புதன், 27 ஜூன், 2012

Colombo plans new demographic change in Ampaa'rai

Colombo plans new demographic change in Ampaa'rai

[TamilNet, Tuesday, 26 June 2012, 21:36 GMT]
After tactically promoting the Sinhala Buddhist extremist Jathika Hela Urumaya (JHU), a ruling UPFA ally of the Sri Lankan president Mahinda Rajapaksa, to file a legal suit against a key post-Tsunami resettlement village of the Tamil-speaking Muslims in Digawapi in Ampaa'rai, the colonial state apparatus in Colombo is now scheming a demographic change in Ampaa'rai to create a Sinhala division covering the Digawapi area with other areas, civil sources in Ampaa'rai say. Digawapi is a Buddhist ‘Sacred Zone’ is the argument promoted by the exclusivist JHU and the genocidal elements in the Colombo establishment. The new Sinhala Buddhist division would be carved out from four divisions, informed civil sources Ampaa'rai say.

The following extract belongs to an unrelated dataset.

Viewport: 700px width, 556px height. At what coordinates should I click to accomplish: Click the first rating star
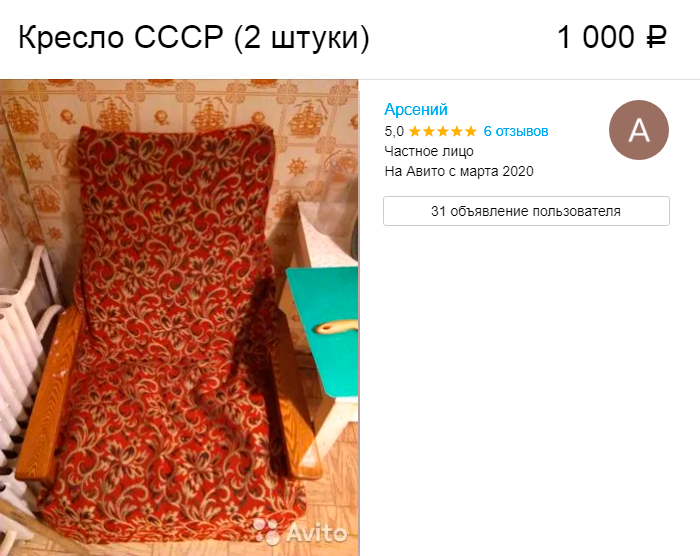415,131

The new Sinhala division would also target access to sea, the sources further said.

The plan of Colombo is to create a division connecting areas where Sinhala workers in Oluvil port reside, the Digawapi area – which it claims as ‘Sacred Zone’ of Sinhala Buddhists with some of the areas from the Sinhala division of Damana division, the sources said. The demographic pattern of Chammaanthu'rai, Addaa'laich-cheanai, Eragama and Damana divisions would be changed, if Colombo's plan was allowed to go through, they say.

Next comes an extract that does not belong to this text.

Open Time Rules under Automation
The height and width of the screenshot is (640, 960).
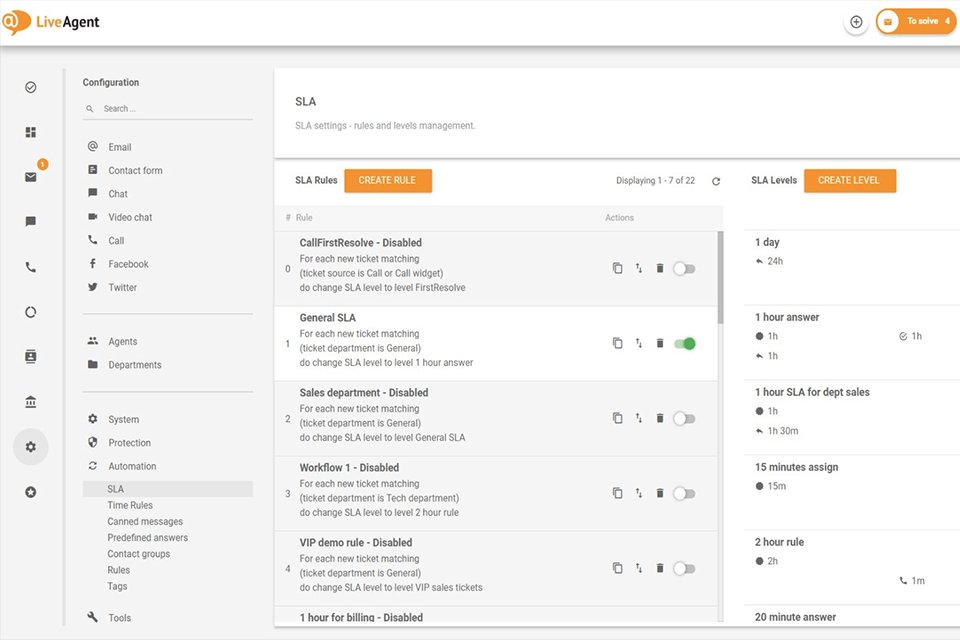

Ampaa'rai has been subjected to demographic changes on several occasions earlier. Therefore, seeing everything from a historical perspective with the right context is key to understand the genocidal intent of the Colombo in the East, civil society activists campaigning for Tamil–Muslim unity said.

Following the December 2004 tsunami, houses were constructed for Muslim people affected by the catastrophe in Ninthavoor, Addaa'laich-cheanai and Oluvil at Nuraich-choalai located in Akkaraippattu DS division in the Ampaa'rai district with the funds provided by the Kingdom of Saudi Arabia.

The Muslim settlement, established in 64 acres of land, 7 km east of Ampaa'rai town, consists of 540 houses, a mosque, a hospital, separate schools for boys and girls, a wedding hall and other infrastructure facilities.

However, when the village was about to be handed over to tsunami affected families in the year 2008, the Sinhala extremist JHU filed a legal suit arguing that the site is considered as a ‘Sacred Area’ for Buddhists and the settlement should not be limited to one community alone.

Since then tsunami affected families have been undergoing immense sufferings without basic facilities and the affected people allege that the Sinhala extremists were also blocking NGOs from providing humanitarian aid to the affected people.

Digawapi area in Ampaarai district was a place where Tamils and Muslims lived in large numbers even four decades ago. Later, Tamil families were chased out from the area, leaving Muslims alone and now the Muslims are also confronted by the concept of ‘Sacred Zone’.